Lifted up on the vast wave he quickly beheld afar.62

Sailors, as they approach their destination, behold the shore continually raising itself to their view; and objects which had at first seemed low, begin to elevate themselves. Our gnomons, also, are, among other things, evidence of the revolution of the heavenly bodies; and common sense at once shows us, that if the depth of the earth were infinite,63 such a revolution could not take place.

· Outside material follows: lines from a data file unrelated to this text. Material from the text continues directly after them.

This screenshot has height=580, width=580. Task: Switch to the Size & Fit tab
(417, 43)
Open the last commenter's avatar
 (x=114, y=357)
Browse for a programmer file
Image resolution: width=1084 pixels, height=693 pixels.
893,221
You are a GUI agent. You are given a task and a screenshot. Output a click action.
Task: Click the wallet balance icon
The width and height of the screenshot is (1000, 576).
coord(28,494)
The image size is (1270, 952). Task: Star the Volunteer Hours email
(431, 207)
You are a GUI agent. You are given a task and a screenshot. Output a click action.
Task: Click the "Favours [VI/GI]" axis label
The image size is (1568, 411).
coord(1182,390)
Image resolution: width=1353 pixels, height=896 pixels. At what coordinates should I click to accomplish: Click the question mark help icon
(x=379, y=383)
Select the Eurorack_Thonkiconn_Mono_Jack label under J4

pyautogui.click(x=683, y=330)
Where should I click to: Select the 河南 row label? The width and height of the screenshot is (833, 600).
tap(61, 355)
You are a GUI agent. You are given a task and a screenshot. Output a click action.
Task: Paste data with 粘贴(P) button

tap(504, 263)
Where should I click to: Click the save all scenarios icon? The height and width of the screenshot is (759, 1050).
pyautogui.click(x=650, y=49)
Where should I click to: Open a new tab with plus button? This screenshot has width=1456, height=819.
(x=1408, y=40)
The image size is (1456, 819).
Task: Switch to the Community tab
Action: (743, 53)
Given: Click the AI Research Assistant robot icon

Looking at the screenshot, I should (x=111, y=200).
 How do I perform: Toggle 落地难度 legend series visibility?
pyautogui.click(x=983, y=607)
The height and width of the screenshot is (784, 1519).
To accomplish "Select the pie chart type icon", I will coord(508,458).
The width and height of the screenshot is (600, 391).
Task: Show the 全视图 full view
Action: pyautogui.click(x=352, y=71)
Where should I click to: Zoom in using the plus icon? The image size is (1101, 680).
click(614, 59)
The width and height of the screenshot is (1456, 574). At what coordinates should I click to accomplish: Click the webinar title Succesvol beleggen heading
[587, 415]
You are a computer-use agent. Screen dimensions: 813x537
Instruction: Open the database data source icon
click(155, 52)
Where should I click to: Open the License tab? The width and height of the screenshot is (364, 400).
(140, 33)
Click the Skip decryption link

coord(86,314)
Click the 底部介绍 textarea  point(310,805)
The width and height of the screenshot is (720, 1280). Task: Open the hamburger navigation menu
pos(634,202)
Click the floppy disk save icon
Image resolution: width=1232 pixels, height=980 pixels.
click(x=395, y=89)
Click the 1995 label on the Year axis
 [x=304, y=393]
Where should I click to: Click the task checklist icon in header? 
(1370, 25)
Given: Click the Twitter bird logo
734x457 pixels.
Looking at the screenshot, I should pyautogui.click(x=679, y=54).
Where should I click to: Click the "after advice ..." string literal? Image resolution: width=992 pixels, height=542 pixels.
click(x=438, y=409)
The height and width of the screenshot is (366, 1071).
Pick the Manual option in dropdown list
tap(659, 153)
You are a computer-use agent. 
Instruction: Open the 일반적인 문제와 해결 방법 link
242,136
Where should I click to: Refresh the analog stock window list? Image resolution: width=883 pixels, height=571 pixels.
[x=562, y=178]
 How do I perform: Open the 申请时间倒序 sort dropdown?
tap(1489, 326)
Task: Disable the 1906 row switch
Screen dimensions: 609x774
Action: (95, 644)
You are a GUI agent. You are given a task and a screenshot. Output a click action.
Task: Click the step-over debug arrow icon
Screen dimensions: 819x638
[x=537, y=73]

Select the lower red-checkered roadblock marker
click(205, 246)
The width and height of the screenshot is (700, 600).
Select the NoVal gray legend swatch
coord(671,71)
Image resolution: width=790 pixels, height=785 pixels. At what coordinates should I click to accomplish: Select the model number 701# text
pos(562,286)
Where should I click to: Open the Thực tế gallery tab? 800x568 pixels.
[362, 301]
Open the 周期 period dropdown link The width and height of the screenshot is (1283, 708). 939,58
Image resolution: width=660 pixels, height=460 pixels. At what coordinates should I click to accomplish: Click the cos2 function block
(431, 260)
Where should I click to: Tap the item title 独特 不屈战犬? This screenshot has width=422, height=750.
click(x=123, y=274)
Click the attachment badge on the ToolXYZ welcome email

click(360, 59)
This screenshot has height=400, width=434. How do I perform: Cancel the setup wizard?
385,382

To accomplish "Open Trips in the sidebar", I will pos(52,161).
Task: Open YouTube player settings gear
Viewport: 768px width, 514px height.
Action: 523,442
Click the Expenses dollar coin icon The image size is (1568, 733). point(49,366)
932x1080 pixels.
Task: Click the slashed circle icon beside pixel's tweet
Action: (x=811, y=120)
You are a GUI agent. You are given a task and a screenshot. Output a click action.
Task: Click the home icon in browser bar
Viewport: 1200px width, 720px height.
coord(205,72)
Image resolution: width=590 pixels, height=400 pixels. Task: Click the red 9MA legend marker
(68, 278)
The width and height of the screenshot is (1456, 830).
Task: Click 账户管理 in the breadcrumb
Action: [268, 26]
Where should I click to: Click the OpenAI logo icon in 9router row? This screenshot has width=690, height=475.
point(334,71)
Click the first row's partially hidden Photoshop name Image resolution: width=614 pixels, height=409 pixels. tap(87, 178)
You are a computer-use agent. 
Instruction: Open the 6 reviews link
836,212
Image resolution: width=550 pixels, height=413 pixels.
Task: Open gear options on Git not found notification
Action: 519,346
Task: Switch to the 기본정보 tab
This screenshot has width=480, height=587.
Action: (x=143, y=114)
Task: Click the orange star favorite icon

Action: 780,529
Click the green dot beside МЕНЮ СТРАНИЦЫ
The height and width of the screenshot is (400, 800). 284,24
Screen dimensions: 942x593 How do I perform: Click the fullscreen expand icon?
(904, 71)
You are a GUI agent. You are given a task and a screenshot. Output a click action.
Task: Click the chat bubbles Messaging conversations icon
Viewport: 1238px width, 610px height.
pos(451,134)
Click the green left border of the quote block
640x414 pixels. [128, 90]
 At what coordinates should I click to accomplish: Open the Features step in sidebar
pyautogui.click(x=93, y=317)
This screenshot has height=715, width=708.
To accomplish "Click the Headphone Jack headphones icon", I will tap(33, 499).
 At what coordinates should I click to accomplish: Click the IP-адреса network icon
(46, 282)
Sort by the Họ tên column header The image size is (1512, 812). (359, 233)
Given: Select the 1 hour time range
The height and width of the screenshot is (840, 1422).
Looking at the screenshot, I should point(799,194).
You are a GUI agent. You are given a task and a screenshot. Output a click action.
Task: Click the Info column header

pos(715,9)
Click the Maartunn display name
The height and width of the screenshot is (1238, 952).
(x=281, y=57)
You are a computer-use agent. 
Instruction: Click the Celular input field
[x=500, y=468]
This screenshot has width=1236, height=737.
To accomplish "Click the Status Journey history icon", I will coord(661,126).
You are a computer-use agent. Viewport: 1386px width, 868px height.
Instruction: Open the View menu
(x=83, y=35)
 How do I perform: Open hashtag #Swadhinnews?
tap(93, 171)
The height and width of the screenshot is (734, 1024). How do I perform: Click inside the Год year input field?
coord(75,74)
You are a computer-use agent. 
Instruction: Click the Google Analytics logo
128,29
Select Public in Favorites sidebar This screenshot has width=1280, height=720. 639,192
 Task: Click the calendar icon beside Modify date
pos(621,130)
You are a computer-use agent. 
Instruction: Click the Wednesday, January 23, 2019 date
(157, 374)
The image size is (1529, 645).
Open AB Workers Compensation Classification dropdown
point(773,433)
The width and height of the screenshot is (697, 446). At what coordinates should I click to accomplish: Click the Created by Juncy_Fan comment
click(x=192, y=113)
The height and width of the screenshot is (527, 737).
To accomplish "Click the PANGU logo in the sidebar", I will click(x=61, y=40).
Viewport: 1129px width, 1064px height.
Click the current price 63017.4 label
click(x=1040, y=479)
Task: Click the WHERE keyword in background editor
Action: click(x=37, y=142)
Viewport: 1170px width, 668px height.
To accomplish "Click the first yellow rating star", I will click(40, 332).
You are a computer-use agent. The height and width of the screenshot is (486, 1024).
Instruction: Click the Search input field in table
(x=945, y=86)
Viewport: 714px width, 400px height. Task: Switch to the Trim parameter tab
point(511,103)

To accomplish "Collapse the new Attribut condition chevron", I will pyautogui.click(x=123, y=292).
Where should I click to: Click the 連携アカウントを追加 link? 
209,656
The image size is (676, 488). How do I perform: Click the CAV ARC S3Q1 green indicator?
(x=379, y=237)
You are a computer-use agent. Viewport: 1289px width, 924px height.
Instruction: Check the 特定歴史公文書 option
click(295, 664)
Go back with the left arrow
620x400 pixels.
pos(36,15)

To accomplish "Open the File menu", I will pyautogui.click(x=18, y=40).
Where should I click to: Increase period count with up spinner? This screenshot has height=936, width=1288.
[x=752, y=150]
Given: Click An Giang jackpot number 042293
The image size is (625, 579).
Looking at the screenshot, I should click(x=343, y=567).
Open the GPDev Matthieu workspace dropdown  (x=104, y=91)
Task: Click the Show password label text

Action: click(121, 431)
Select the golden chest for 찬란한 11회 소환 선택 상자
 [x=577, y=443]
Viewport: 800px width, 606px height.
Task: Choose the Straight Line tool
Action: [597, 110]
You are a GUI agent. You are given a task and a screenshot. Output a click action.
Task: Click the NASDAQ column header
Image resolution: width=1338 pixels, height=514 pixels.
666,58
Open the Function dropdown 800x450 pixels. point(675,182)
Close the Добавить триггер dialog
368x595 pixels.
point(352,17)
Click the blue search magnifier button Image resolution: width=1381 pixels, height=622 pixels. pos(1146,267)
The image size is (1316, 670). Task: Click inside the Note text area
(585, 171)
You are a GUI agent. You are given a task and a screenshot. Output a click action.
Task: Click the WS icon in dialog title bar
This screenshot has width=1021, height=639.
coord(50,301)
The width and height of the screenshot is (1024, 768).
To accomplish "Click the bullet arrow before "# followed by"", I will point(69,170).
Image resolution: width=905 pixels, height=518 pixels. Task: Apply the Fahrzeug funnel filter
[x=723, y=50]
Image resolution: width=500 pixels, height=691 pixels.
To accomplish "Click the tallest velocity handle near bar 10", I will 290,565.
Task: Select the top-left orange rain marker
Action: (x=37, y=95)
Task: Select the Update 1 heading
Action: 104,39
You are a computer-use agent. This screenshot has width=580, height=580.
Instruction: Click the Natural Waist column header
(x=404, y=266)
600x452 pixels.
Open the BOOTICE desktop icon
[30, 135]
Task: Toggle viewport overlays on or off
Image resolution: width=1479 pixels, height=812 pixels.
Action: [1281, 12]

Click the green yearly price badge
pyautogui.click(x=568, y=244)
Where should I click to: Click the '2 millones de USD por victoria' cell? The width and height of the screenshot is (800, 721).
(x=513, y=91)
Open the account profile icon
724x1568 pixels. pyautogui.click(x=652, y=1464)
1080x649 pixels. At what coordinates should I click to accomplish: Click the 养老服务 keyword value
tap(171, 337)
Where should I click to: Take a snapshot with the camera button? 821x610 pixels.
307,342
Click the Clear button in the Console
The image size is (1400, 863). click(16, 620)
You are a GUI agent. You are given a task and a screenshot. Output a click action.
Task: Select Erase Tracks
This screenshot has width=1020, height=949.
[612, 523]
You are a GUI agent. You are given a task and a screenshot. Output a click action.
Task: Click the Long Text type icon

Every information respecting the climata64 is contained in the “Treatises on Positions.”65

21. Now there are some facts which we take to be established, viz. those with which every politician and general should be familiar. For on no account should they be so uninformed as to the heavens and the position of the earth,66 that when they are in strange countries, where some of the heavenly phenomena wear a different aspect to what they have been accustomed, they should be in a consternation, and exclaim,

“Neither west
Know we, nor east, where rises or where sets
The all-enlightening sun.”67

Still, we do not expect that they should be such thorough masters of the subject as to know what stars rise and set together for the different quarters of the earth; those which have the same meridian line, the elevation of the poles, the signs which are in the zenith, with all the various phenomena which differ as well in appearance as reality with the variations of the horizon and arctic circle. With some of these matters, unless as philosophical pursuits, they should not burden themselves at all; others they must take for granted without searching into their causes. This must be left to the care of the philosopher; the statesman can have no leisure, or very little, for such pursuits. Those who, through carelessness and ignorance, are not familiar with the globe and the circles traced upon it, some parallel to each other, some at right angles to the former, others, again, in an oblique direction; nor yet with the position of the tropics, equator, and zodiac, (that circle through which the sun travels in his course, and by which we reckon the changes of season and the winds,) such persons we caution against the perusal of our work. For if a man is neither properly acquainted with these things, nor with the variations of the horizon and arctic circle, and such similar elements of mathematics, how can he comprehend the matters treated of here? So for one who does not know a right line from a curve, nor yet a circle, nor a plane or spherical surface, nor the seven stars in the firmament composing the Great Bear, and such like, our work is entirely useless, at least for the present. Unless he first acquires such information, he is utterly incompetent to the study of geography. *So those who have written the works entitled “On Ports,” and “Voyages Around the World,” have performed their task imperfectly, since they have omitted to supply the requisite information from mathematics and astronomy.*68

22. The present undertaking is composed in a lucid style, suitable alike to the statesman and the general reader, after the fashion of my History.69 By a statesman we do not intend an illiterate person, but one who has gone through the course of a liberal and philosophical education. For a man who has bestowed no attention on virtue or intelligence, nor what constitutes them, must be incompetent either to blame or praise, still less to decide what actions are worthy to be placed on record.